### [Material for this exercise]
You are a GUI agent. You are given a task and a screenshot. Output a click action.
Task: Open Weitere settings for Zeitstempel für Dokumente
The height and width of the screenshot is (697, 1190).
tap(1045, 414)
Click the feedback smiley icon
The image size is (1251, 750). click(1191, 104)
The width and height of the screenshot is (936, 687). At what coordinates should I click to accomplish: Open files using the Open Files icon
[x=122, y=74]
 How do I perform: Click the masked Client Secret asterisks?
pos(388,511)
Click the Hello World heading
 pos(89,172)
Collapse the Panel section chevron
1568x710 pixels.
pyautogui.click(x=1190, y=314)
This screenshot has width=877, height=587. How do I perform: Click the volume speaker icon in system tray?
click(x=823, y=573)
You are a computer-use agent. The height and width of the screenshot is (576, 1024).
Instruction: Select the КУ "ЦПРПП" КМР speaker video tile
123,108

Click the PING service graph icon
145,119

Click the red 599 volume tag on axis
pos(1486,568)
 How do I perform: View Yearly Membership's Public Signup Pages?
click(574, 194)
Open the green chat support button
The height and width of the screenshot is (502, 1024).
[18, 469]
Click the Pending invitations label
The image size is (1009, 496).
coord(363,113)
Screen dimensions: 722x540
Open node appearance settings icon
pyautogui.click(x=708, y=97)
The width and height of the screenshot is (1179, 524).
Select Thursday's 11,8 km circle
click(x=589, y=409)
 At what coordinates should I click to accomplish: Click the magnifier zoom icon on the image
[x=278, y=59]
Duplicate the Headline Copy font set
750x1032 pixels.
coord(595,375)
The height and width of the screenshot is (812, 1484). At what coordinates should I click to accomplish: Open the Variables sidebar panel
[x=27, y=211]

### [Your goal]
Reproduce every record that appears above, keeping the wording exact.

### [Output for this exercise]
You are a GUI agent. You are given a task and a screenshot. Output a click action.
Task: Open Weitere settings for Zeitstempel für Dokumente
The height and width of the screenshot is (697, 1190).
tap(1045, 414)
Click the feedback smiley icon
The image size is (1251, 750). click(1191, 104)
The width and height of the screenshot is (936, 687). At what coordinates should I click to accomplish: Open files using the Open Files icon
[x=122, y=74]
 How do I perform: Click the masked Client Secret asterisks?
pos(388,511)
Click the Hello World heading
 pos(89,172)
Collapse the Panel section chevron
1568x710 pixels.
pyautogui.click(x=1190, y=314)
This screenshot has width=877, height=587. How do I perform: Click the volume speaker icon in system tray?
click(x=823, y=573)
You are a computer-use agent. The height and width of the screenshot is (576, 1024).
Instruction: Select the КУ "ЦПРПП" КМР speaker video tile
123,108

Click the PING service graph icon
145,119

Click the red 599 volume tag on axis
pos(1486,568)
 How do I perform: View Yearly Membership's Public Signup Pages?
click(574, 194)
Open the green chat support button
The height and width of the screenshot is (502, 1024).
[18, 469]
Click the Pending invitations label
The image size is (1009, 496).
coord(363,113)
Screen dimensions: 722x540
Open node appearance settings icon
pyautogui.click(x=708, y=97)
The width and height of the screenshot is (1179, 524).
Select Thursday's 11,8 km circle
click(x=589, y=409)
 At what coordinates should I click to accomplish: Click the magnifier zoom icon on the image
[x=278, y=59]
Duplicate the Headline Copy font set
750x1032 pixels.
coord(595,375)
The height and width of the screenshot is (812, 1484). At what coordinates should I click to accomplish: Open the Variables sidebar panel
[x=27, y=211]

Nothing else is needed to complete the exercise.